ACTION ITEM. Reproduce everything in the Unreal Engine remote control text below from "4 - On Your" down to "details and examples.", word for word.

======== TEXT PROVIDED ========

Following the steps above, you've seen how to get information about the content in a running Unreal Engine Project from a web client. You've also seen how to change the Project content remotely, by issuing requests from the web client to execute functions exposed by objects in the Editor environment: in this case, changing the sky.

Lighting and sky changed by remote control

4 - On Your Own

The same two endpoints you used in the simple procedure above are capable of deep and far-reaching changes in your Project's content. There is a lot more to know about using them, so see the Endpoint Reference for more details and examples.

The web server's address is set to by default, which is only accessible to the computer running the Unreal Engine session. To allow other devices to access your Unreal session through the Remote Control API, change the DefaultBindAddress in your project's DefaultEngine.ini file to your machine's IP address.

======== DATA PROVIDED ========

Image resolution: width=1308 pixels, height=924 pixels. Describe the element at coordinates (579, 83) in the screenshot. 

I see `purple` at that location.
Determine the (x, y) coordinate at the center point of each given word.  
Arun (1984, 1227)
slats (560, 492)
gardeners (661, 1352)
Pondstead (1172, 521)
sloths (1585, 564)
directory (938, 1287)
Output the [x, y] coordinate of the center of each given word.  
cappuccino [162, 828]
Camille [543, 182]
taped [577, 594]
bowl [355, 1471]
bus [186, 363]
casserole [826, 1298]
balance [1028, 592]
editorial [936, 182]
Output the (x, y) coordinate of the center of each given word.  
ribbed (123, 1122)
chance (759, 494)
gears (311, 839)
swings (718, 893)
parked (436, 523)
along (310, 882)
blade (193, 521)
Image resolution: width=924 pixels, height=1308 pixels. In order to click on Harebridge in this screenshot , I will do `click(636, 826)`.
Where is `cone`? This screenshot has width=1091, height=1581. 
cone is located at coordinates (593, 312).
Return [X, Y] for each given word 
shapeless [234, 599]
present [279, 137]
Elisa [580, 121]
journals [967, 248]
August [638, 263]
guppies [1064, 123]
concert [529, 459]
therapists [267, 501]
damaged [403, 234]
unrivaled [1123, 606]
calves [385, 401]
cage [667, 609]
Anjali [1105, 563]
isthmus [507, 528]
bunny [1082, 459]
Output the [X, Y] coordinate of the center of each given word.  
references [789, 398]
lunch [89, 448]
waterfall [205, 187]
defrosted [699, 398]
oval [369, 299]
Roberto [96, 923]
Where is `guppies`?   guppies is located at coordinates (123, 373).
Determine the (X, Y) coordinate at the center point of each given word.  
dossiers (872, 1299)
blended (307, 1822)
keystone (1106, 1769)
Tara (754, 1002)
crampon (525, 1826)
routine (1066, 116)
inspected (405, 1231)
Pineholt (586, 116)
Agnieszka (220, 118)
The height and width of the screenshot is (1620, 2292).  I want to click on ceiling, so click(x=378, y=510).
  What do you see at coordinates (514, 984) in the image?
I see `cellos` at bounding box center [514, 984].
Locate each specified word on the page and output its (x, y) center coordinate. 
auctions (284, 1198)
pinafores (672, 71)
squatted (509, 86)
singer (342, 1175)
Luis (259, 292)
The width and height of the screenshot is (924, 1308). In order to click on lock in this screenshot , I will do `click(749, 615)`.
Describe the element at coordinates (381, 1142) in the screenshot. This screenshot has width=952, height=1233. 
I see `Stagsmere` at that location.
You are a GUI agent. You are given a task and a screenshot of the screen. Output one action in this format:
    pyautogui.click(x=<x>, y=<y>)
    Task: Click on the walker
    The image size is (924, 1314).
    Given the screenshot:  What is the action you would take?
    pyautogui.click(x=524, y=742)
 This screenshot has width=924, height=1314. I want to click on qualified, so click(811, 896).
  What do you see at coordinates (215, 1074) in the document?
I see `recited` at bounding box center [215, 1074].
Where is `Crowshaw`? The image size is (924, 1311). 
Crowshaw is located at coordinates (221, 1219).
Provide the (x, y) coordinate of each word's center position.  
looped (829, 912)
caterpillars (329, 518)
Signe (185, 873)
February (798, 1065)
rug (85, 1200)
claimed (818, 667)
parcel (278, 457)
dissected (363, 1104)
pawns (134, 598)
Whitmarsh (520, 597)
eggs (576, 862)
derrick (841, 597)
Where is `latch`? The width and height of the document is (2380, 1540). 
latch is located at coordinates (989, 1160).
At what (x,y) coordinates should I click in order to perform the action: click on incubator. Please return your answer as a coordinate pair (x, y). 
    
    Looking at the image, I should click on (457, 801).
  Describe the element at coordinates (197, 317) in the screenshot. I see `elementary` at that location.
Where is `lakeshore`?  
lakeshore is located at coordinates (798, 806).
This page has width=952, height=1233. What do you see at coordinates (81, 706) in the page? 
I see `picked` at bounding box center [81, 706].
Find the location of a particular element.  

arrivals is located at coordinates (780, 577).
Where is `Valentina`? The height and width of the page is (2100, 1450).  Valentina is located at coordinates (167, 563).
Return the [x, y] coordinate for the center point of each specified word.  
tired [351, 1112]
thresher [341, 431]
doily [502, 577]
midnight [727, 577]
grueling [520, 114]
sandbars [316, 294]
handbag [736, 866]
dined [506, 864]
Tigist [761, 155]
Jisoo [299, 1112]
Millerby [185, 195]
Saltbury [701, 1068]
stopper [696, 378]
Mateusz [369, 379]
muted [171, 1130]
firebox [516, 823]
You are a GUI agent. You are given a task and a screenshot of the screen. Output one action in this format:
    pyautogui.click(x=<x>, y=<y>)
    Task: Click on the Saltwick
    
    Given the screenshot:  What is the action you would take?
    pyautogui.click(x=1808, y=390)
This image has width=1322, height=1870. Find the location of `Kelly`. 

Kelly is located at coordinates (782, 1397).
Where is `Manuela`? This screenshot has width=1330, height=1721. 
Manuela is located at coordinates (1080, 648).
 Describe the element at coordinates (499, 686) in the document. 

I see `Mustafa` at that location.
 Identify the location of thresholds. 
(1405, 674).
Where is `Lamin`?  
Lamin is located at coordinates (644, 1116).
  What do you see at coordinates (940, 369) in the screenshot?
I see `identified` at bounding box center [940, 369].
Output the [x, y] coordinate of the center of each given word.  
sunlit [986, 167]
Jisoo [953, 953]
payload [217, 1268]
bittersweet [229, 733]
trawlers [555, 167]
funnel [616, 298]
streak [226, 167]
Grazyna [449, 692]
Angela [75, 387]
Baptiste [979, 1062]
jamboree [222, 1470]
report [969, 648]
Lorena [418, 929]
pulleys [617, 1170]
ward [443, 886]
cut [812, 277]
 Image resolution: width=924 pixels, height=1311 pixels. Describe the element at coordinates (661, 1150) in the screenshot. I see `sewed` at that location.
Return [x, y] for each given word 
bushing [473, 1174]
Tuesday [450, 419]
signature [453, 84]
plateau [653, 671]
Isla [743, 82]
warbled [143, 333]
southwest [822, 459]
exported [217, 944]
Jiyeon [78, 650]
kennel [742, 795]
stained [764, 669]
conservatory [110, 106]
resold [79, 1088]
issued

========

RESULT OF THIS EXERCISE.
4 - On Your Own

The same two endpoints you used in the simple procedure above are capable of deep and far-reaching changes in your Project's content. There is a lot more to know about using them, so see the Endpoint Reference for more details and examples.